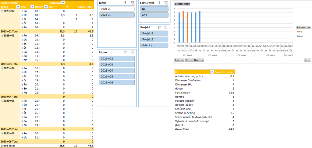Collapse the 2023w02 week group in the pivot table
Viewport: 312px width, 148px height.
click(x=2, y=11)
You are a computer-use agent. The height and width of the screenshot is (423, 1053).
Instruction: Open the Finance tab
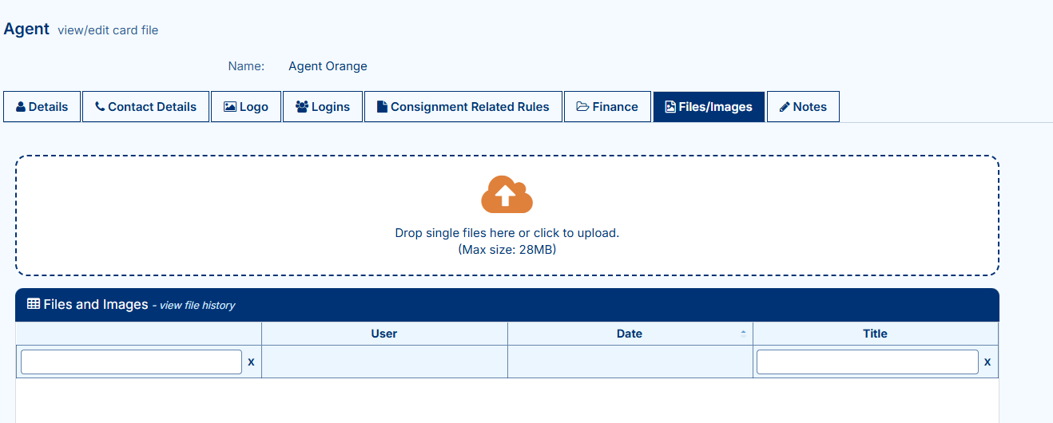[607, 107]
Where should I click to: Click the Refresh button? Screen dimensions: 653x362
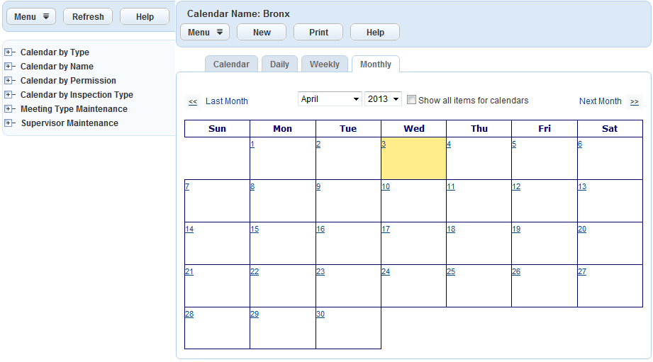pos(88,17)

### REQUIRED ACTION
Once the line containing "You are a computer-use" is found, copy it and each line after it through the end of the entries above exactly; nothing else, and no pictures.

### ANSWER TO THIS PROBLEM
You are a computer-use agent. The height and width of the screenshot is (423, 1053).
Instruction: Open the Finance tab
[607, 107]
Where should I click to: Click the Refresh button? Screen dimensions: 653x362
pos(88,17)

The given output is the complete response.